Use `EctoBigquery.Seeds` in `priv/repo/seeds.exs`:

```elixir
# Option A: via Repo (Goth must be running in the supervision tree)
EctoBigquery.Seeds.insert(MyApp.Repo, "users", [
  %{id: "1", name: "Alice", active: true},
  %{id: "2", name: "Bob",   active: false}
])

# Atomic multi-table insert — rolls back all if any insert fails
EctoBigquery.Seeds.insert_all(MyApp.Repo, [
  {"users",    [%{id: "1", name: "Alice"}]},
  {"products", [%{sku: "P1", price: 9.99}]}
])

EctoBigquery.Seeds.delete(MyApp.Repo, "users", "active = FALSE")
EctoBigquery.Seeds.truncate(MyApp.Repo, "users")

# Option B: explicit connection (useful in standalone scripts)
config     = MyApp.Repo.config()
project_id = Keyword.get(config, :project_id)
dataset_id = Keyword.get(config, :dataset_id)
{token, 0} = System.cmd("gcloud", ["auth", "print-access-token"])
conn = EctoBigquery.Connection.new(String.trim(token))
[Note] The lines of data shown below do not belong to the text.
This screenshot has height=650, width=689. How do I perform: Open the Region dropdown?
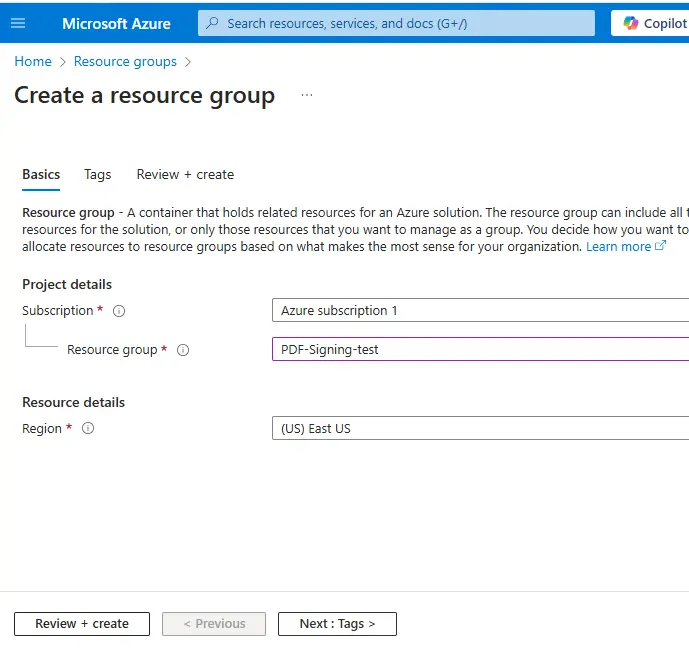point(480,428)
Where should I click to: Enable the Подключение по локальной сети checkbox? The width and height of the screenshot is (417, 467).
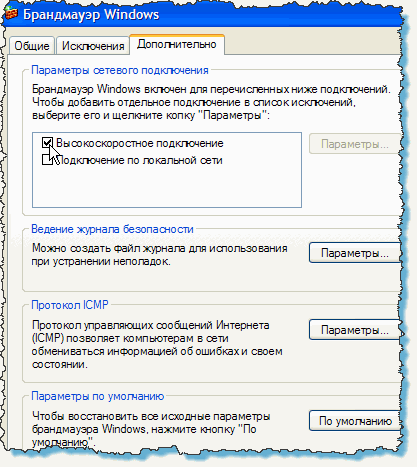47,160
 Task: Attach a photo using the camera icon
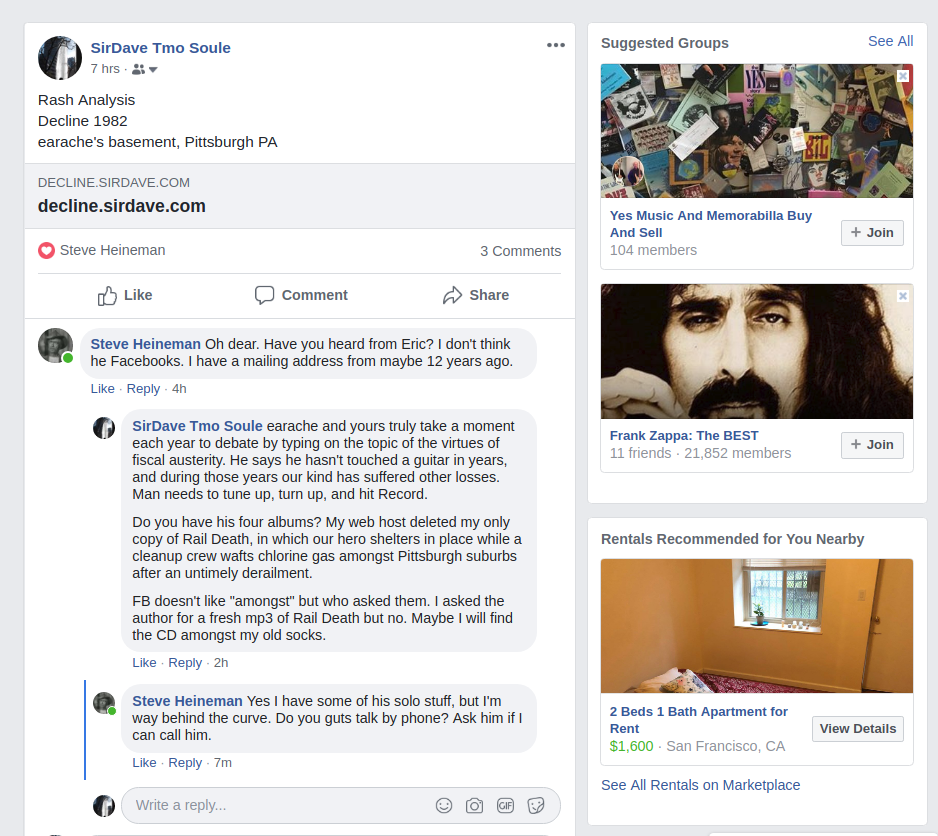475,805
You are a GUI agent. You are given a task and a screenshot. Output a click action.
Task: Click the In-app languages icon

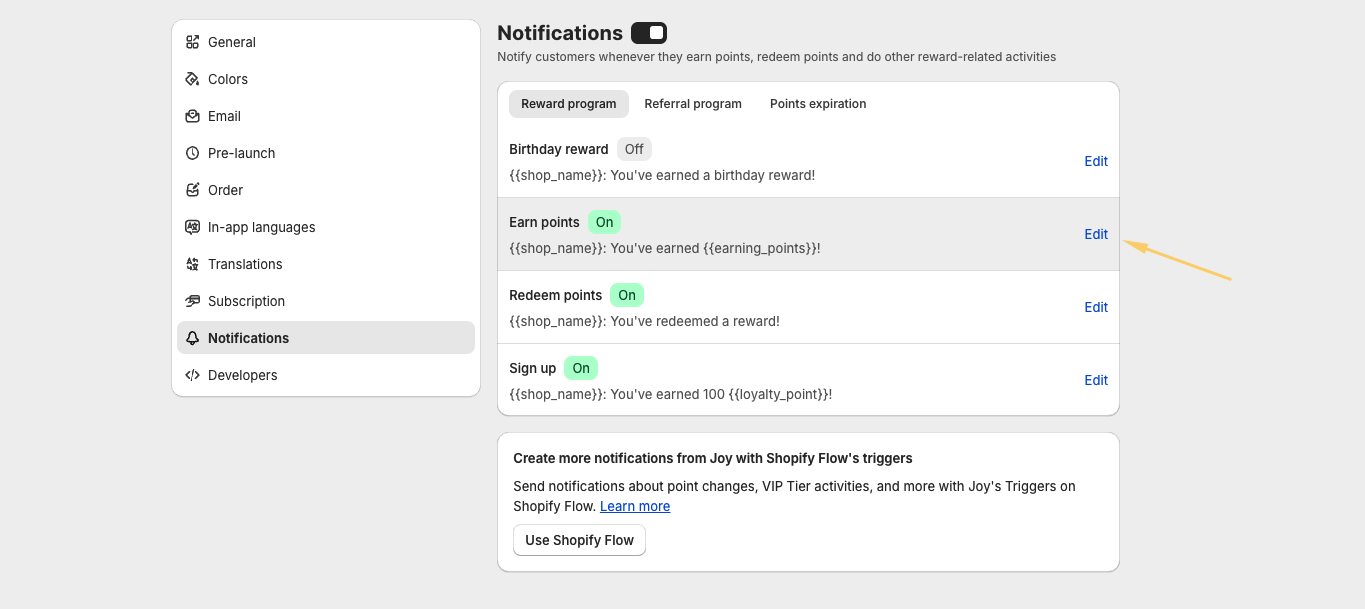tap(193, 227)
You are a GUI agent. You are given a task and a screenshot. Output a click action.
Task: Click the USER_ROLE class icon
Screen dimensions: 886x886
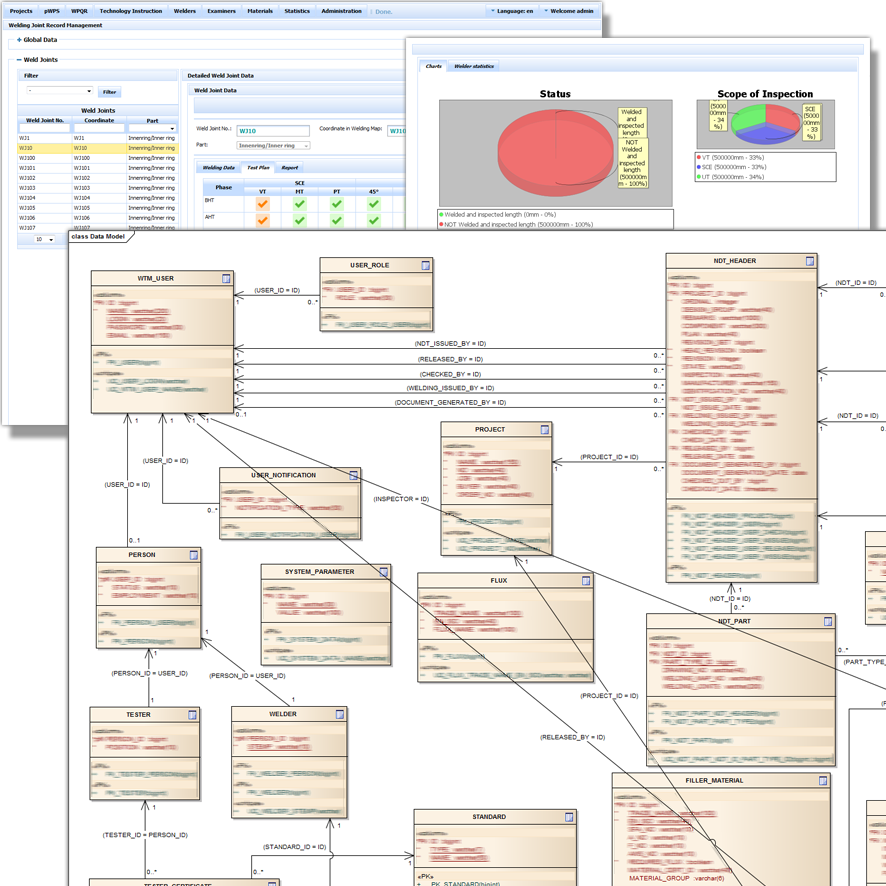click(x=426, y=265)
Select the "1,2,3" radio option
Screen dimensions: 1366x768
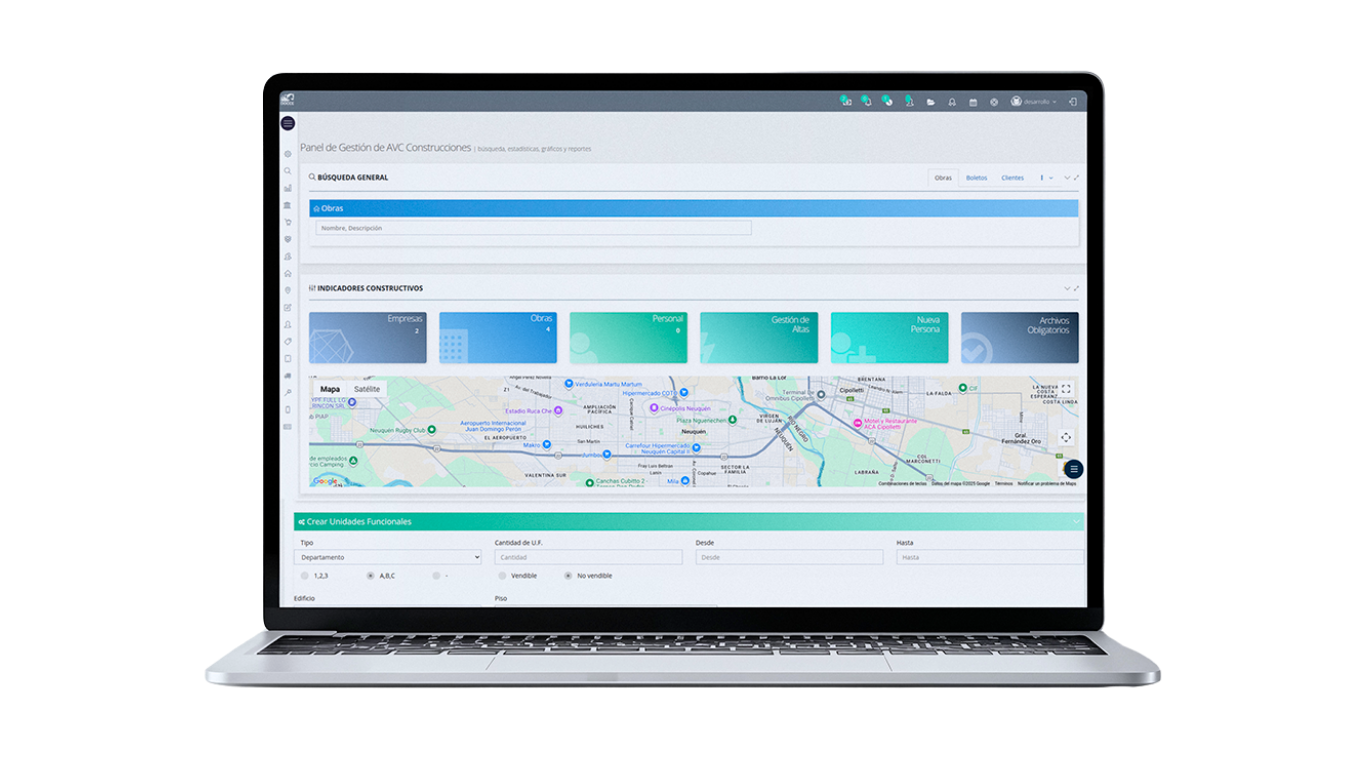click(305, 576)
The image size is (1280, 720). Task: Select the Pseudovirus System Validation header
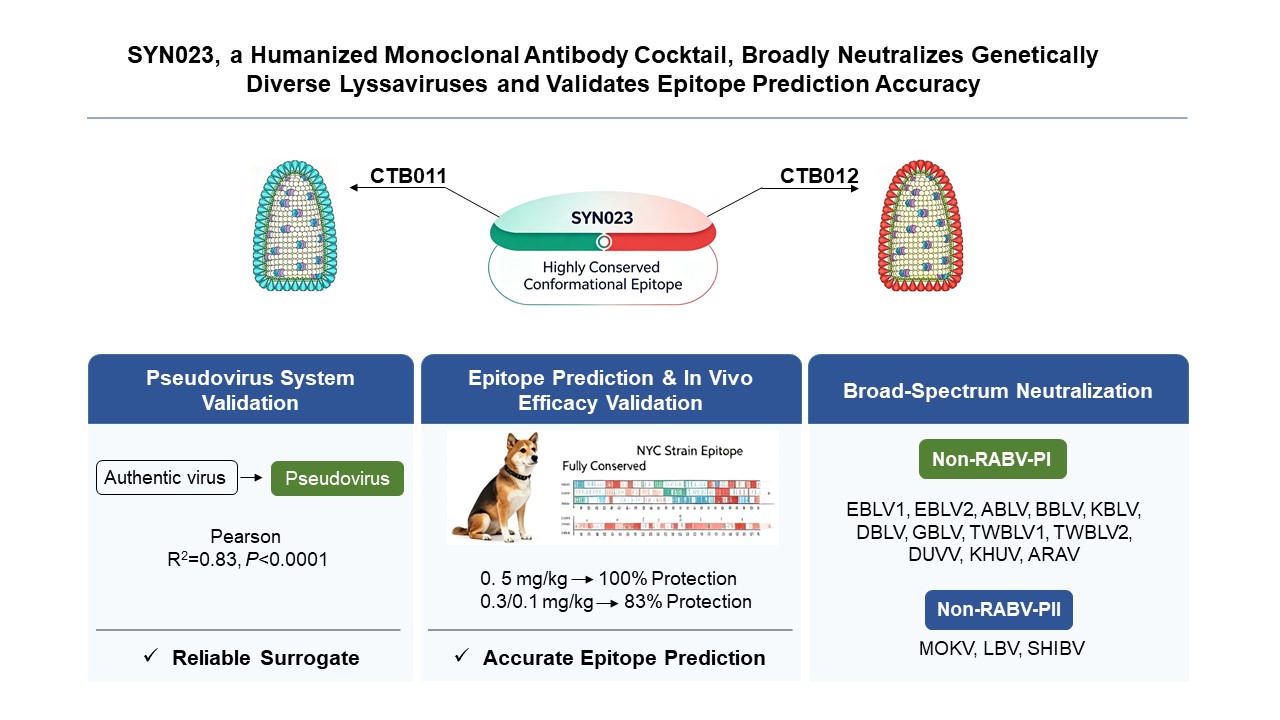click(x=251, y=390)
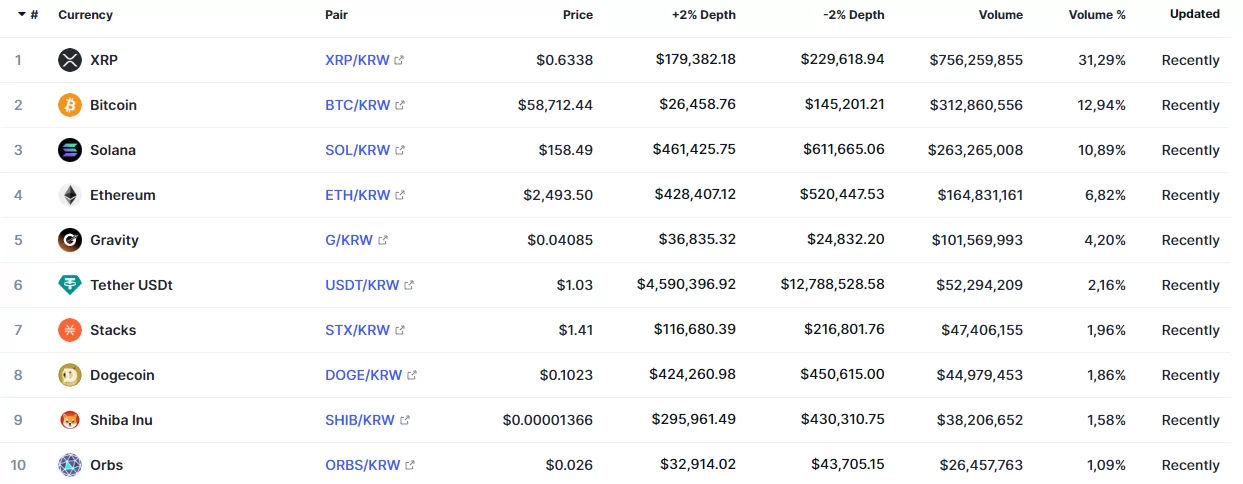Click the XRP coin logo icon
The image size is (1243, 484).
point(70,60)

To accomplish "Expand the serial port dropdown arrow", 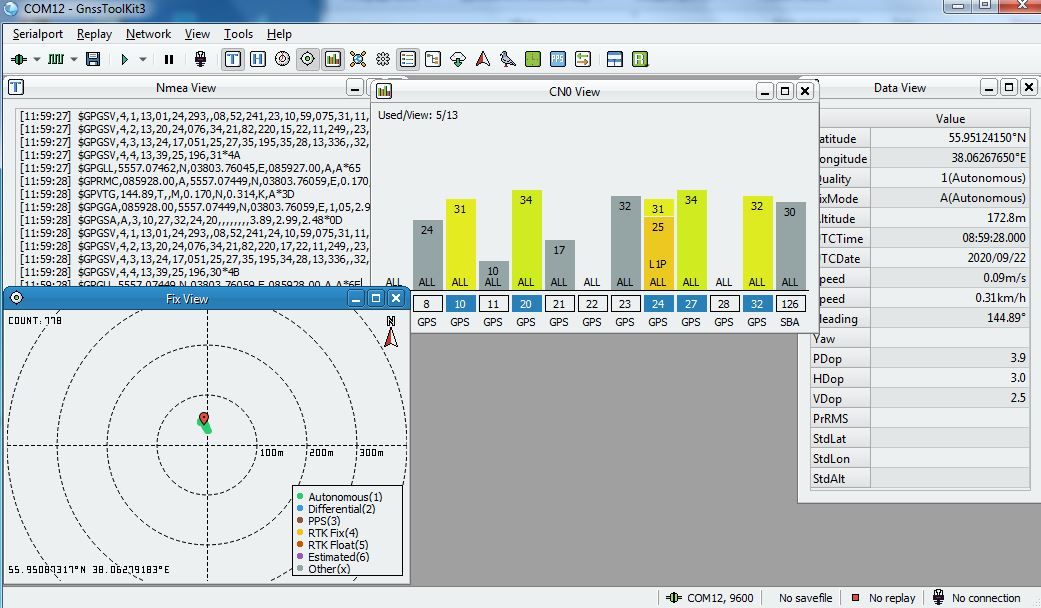I will [x=37, y=60].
EctoBigquery.Seeds.insert_with_conn(conn, project_id, dataset_id, "users", [
  %{id: "1", name: "Alice", active: true},
  %{id: "2", name: "Bob",   active: false}
])

EctoBigquery.Seeds.delete_with_conn(conn, project_id, dataset_id, "users", "active = FALSE")
EctoBigquery.Seeds.truncate_with_conn(conn, project_id, dataset_id, "users")
```

## Migration generator

`mix ecto_bigquery.gen.migration` generates migration files with pre-filled column definitions based on the migration name pattern.

```bash
# Create table
mix ecto_bigquery.gen.migration create_users name:string age:integer active:boolean

# NOT NULL columns
mix ecto_bigquery.gen.migration create_products sku:string:required price:decimal:required

# Add column
mix ecto_bigquery.gen.migration add_email_to_users email:string:required

# Remove column
mix ecto_bigquery.gen.migration remove_phone_from_users phone

# Drop table
mix ecto_bigquery.gen.migration drop_legacy_data

# Special types
mix ecto_bigquery.gen.migration create_places location:geography amount:bignumeric "tags:array[string]"
```

### Generator type aliases

| Alias                    | Ecto type       |
|--------------------------|-----------------|
| `string`, `text`         | `:string`       |
| `integer`, `int`         | `:integer`      |
| `float`                  | `:float`        |
| `decimal`, `numeric`     | `:decimal`      |
| `boolean`, `bool`        | `:boolean`      |
| `date`                   | `:date`         |
| `datetime`, `utc_datetime` | `:utc_datetime` |
| `naive_datetime`         | `:naive_datetime`|
| `binary`                 | `:binary`       |
| `map`, `json`            | `:map`          |
| `geography`              | `:geography`    |
| `bignumeric`             | `:bignumeric`   |
| `array[TYPE]`            | `{:array, TYPE}`|

> Note: `STRUCT` types must be written manually in the migration file since their nested fields cannot be expressed in a single CLI argument.

## Mix tasks

```bash
# Create the BigQuery dataset
mix ecto.create

# Drop the dataset (deletes all tables)
mix ecto.drop

# Run pending migrations
mix ecto.migrate

# Revert the last migration
mix ecto.rollback

# Run seeds
mix run priv/repo/seeds.exs
```

## Out of scope

The following are intentionally not supported:

- **Generic query interface** — `Repo.all`, `Repo.insert`, `Repo.update`, `Repo.delete` for application tables. Use `google_api_big_query` directly for runtime data access.
- **DDL transactions** — BigQuery does not support transactional DDL. If a migration with multiple changes fails midway, previously applied changes remain permanent.